One afternoon in Chelsea, during New York Fashion Week, Feng pulls up to a runway event looking like a hungover college freshman. The 19-year-old, part of an emerging wave of UK underground rap getting hyped up like the ’03 NBA draft class, has bags under his eyes. His hair is in a messy bun. He’s wearing a wrinkled white tee, a colorful scarf he bought off Depop, black skinny jeans, and house slippers with the heads of stuffed teddy bears on the top. He glances at the world of high fashion—a mix of magazine editors, brand ambassadors, influencers, models, young rap darlings, and a Los Angeles Lakers role player—and asks his manager, Christian, “Why’s everyone dressed so serious?” Christian responds, “’Cause everyone is putting on a fuckin’ show,” as they both bust out laughing.
After the collection is shown, Feng shuffles around the event space shaking a few hands and snapping photos on his iPhone 5, which makes all of his pictures look like he time-traveled back to 2013. As we make our way outside, he seems curious but relatively unimpressed by Manhattan, referring to it a few times as “corporate.” He’s eager to get to Flatbush, where, later in the night, he’s throwing a house party in the first-floor apartment of a brownstone he gained access to through various Instagram DMs.
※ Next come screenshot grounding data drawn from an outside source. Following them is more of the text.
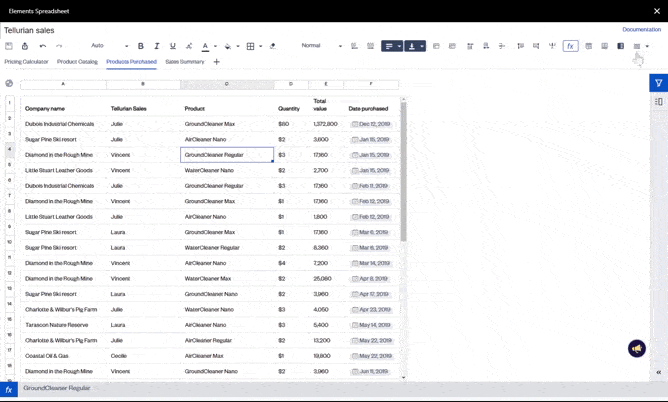Screen dimensions: 668x402
Task: Click the clear formatting eraser icon
Action: click(x=273, y=46)
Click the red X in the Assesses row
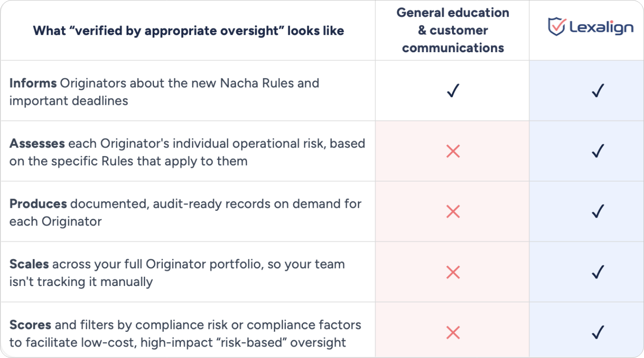 coord(453,152)
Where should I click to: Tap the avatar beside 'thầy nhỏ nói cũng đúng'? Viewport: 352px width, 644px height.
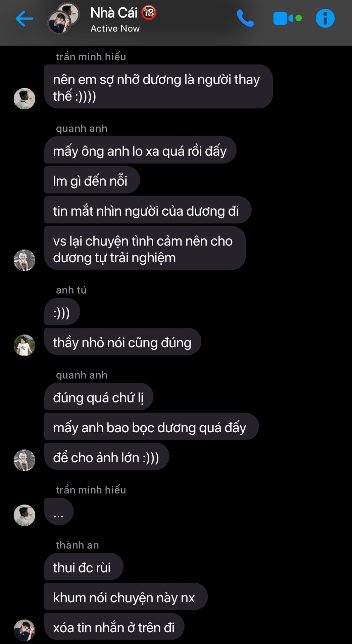click(24, 345)
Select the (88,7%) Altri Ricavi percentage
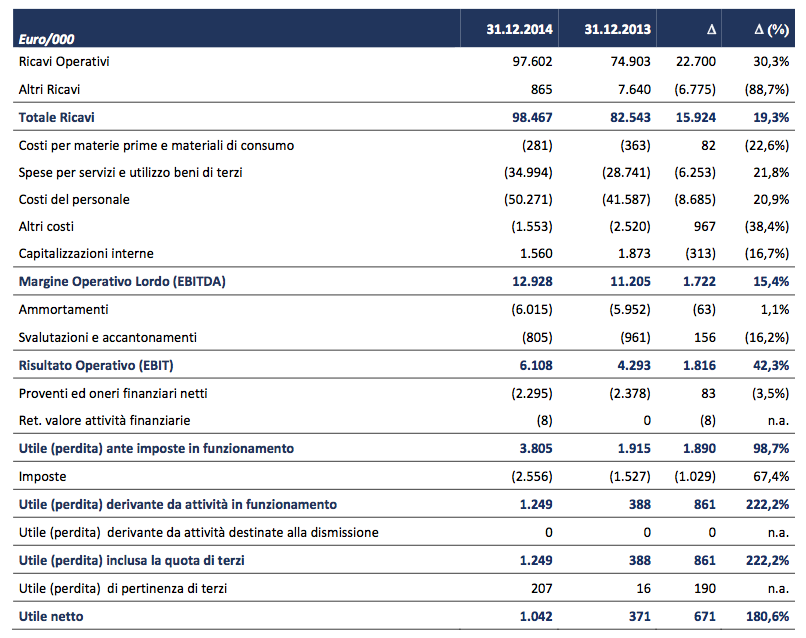The image size is (806, 638). (x=766, y=90)
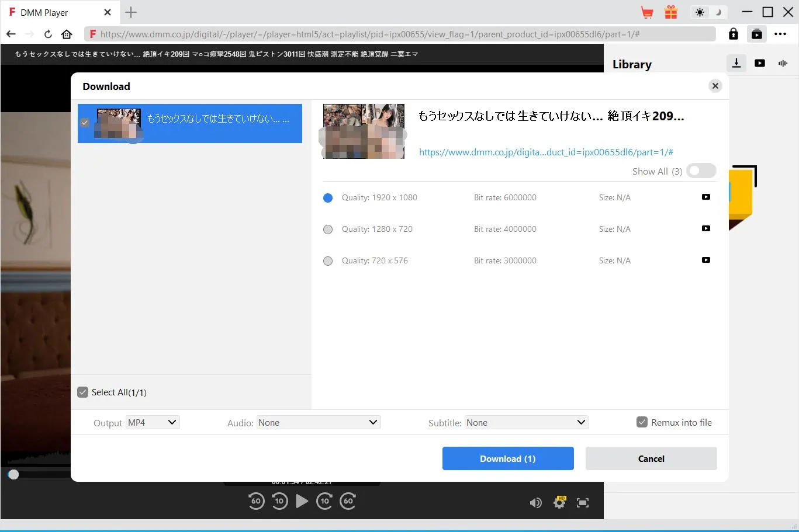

He hopes that it doesn’t get busted up by the NYPD, especially because he put up some of his own money and turned down an offer from an energy drink company to sponsor the party. “Not everything needs to be branded; not everything has to be about making money—not that money isn’t important,” he says. “Right now, I’m just tryna go out and hang out with cool people and take cool pictures of their outfits and listen to music and make music about it.”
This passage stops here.